President Donald Trump’s new tariffs on China and threatened tariffs on Mexico and Canada could potentially result in the largest tax increase in over a generation, as reported by the Peterson Institute for International Economics. The 10% tariff hike on Chinese goods went into effect recently, while the 25% tariffs on Mexico and Canada have been postponed until early March, with uncertainty surrounding their implementation.
If all three tariffs are imposed, the direct impact on the average American household could amount to a tax increase of more than $1,200 annually, according to researchers at the Peterson Institute. This would mark the most substantial tax hike in the United States since at least 1993.

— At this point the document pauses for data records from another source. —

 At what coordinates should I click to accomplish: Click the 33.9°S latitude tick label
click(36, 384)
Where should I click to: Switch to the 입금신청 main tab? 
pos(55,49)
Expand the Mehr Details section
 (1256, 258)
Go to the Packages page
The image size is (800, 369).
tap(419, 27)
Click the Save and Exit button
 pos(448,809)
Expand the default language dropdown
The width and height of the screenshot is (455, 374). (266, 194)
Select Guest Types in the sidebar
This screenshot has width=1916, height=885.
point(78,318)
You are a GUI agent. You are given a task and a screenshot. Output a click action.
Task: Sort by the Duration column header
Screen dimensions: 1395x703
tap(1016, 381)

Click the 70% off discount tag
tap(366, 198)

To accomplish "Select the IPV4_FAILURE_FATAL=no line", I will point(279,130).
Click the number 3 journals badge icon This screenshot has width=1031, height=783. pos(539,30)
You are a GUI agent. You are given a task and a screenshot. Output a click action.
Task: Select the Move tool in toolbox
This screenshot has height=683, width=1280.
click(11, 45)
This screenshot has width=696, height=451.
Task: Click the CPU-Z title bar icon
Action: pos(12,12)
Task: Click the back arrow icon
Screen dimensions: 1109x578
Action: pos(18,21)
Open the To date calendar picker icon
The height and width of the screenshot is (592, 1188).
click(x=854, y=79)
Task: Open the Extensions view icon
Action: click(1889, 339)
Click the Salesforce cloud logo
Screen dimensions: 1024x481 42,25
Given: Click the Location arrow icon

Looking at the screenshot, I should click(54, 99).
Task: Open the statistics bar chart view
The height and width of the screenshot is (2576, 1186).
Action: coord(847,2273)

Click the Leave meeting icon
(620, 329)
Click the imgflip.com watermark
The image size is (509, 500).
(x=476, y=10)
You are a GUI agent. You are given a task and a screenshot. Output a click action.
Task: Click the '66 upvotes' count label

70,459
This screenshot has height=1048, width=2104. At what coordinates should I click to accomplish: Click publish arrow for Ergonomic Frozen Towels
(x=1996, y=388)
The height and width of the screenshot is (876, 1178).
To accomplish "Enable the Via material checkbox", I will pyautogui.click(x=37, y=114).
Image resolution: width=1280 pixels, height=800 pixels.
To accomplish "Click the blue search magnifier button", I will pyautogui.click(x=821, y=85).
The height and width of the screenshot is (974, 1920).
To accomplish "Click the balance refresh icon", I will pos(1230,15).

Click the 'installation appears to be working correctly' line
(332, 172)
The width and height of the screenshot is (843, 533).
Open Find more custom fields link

The potential financial burden on consumers may be exacerbated by retaliatory measures from other countries, such as China’s announcement of counter-tariffs, and possible price escalations by American producers. Despite President Trump’s pledge to extend the 2017 tax cuts, which are set to expire by the year-end, the Peterson Institute's analysis indicates that even with the extension, the bottom 60% of earners would face significant negative impacts due to the tariffs.
The researchers at the Peterson Institute, Kimberly Clausing, and Mary Lovely, highlighted that the tax cuts alone would not be sufficient to offset the adverse effects of the tariffs on most households. Only households in the top fifth of the income distribution are projected to benefit from the combined impact of the tax changes.